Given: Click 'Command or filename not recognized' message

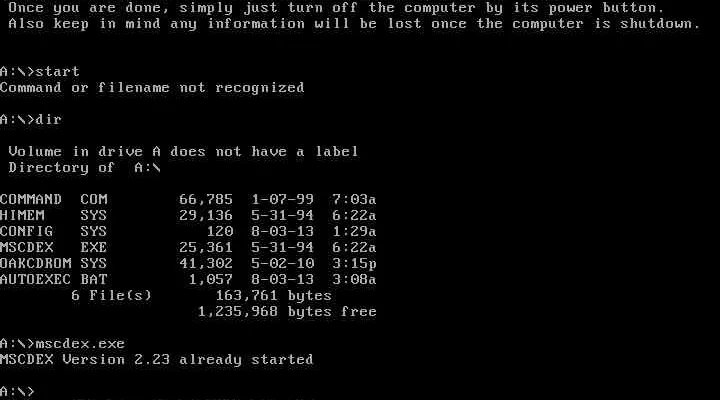Looking at the screenshot, I should point(152,88).
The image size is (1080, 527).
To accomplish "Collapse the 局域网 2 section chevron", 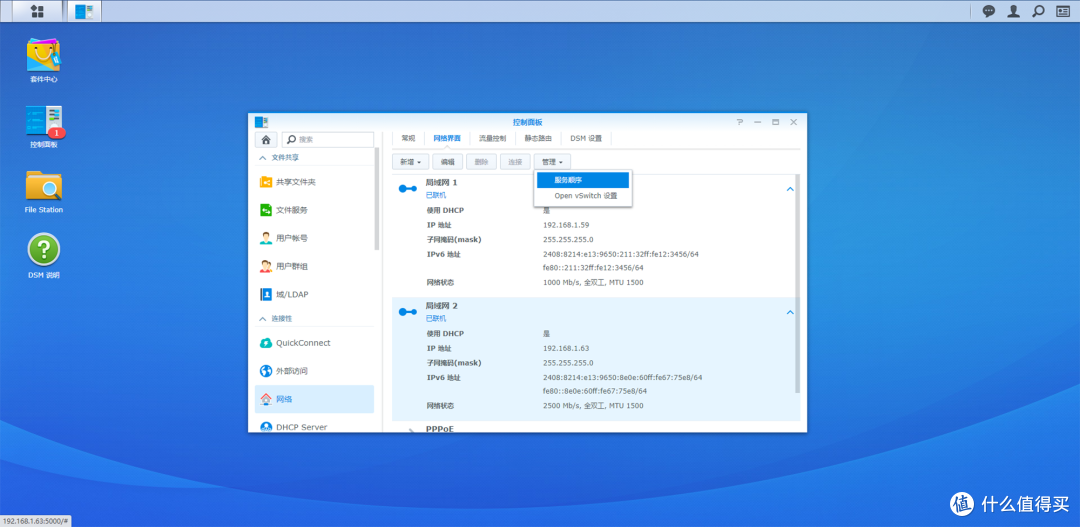I will click(789, 312).
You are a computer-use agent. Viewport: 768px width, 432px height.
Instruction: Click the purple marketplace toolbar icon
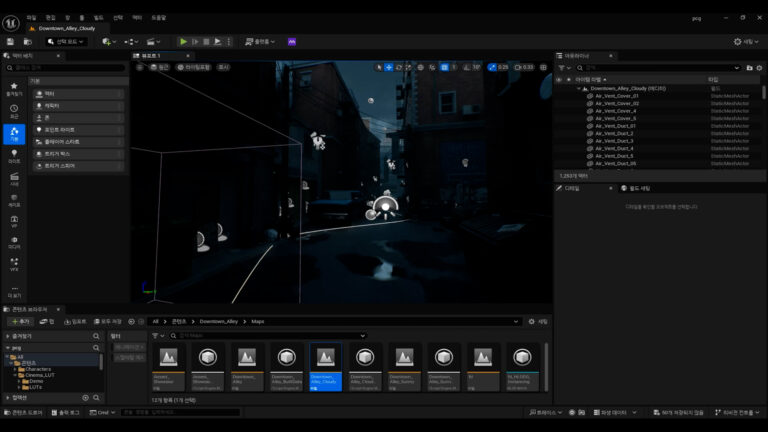(x=292, y=42)
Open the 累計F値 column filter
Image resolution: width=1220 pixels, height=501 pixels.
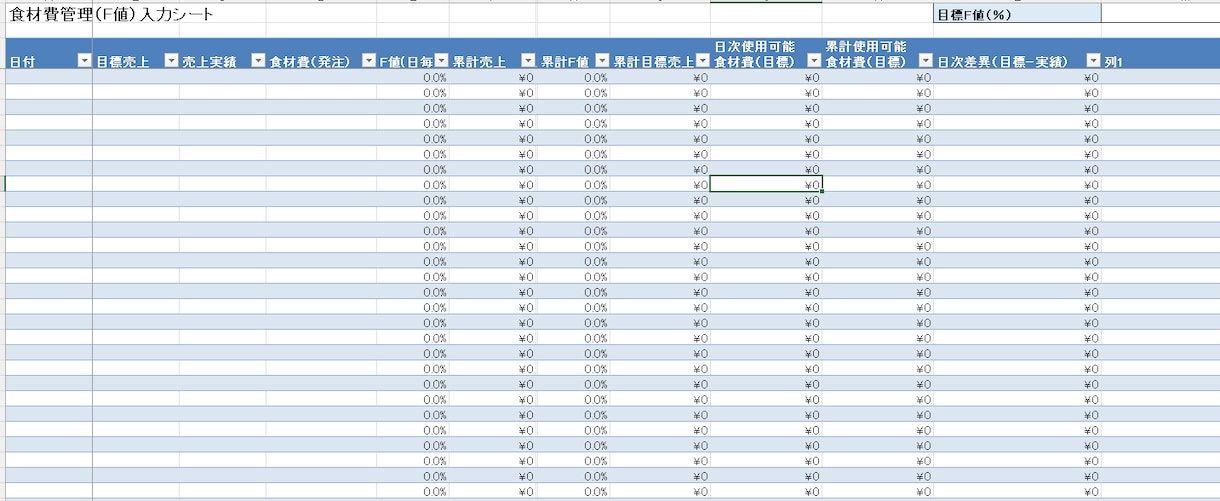602,62
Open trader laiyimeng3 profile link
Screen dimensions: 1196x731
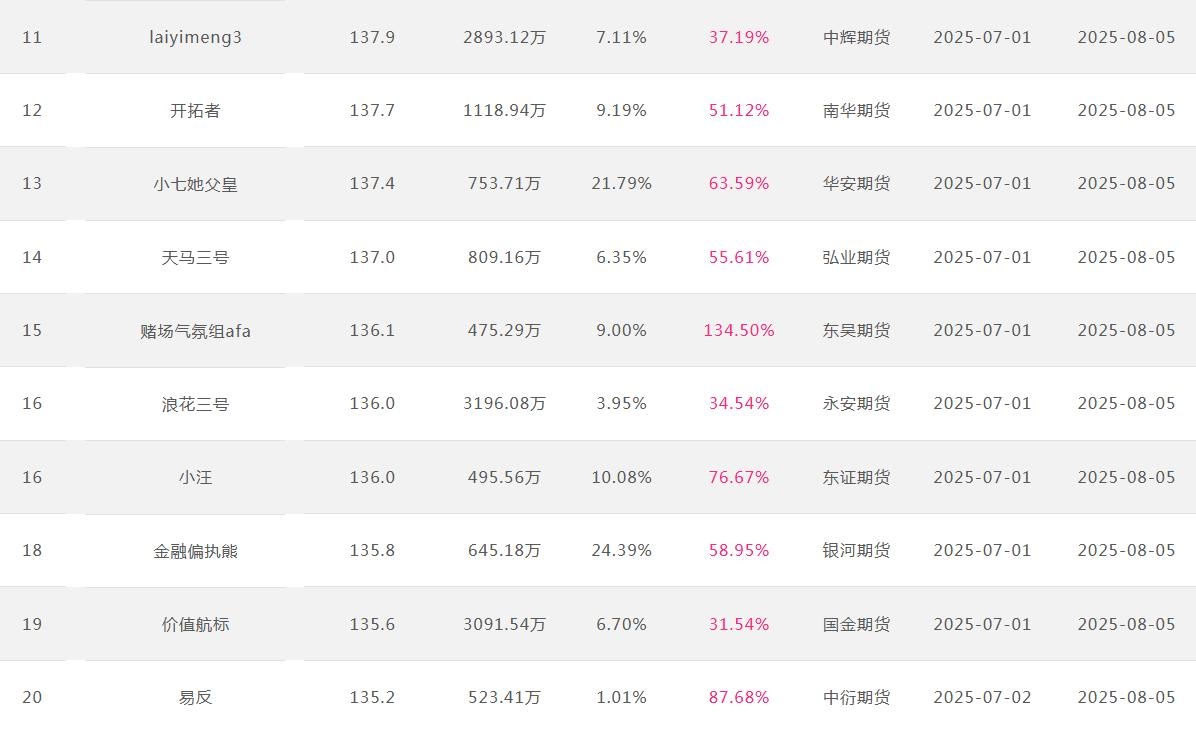tap(195, 37)
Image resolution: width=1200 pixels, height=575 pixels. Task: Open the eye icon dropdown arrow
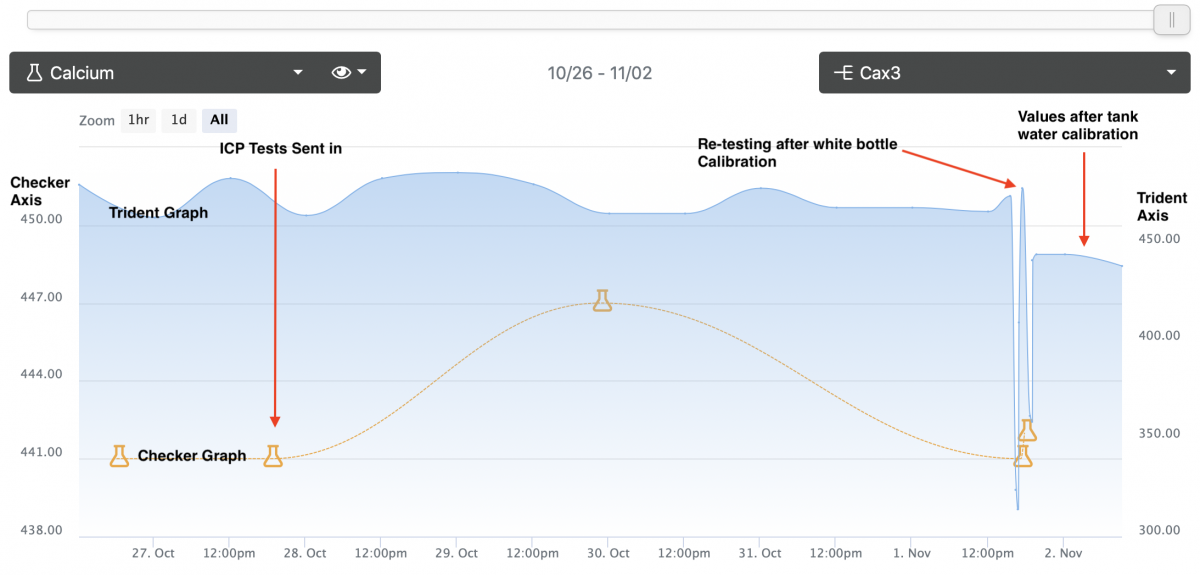(362, 73)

★ ★ ★ ★

§ **Given instruction**:
Rewrite the records from the line containing "Image resolution: width=1200" through the end of the records, changing "dropdown" to "menu" and keeping everything else unchanged. Omit the pictures from your answer.

§ **Answer in full**:
Image resolution: width=1200 pixels, height=575 pixels. Task: Open the eye icon menu arrow
(362, 73)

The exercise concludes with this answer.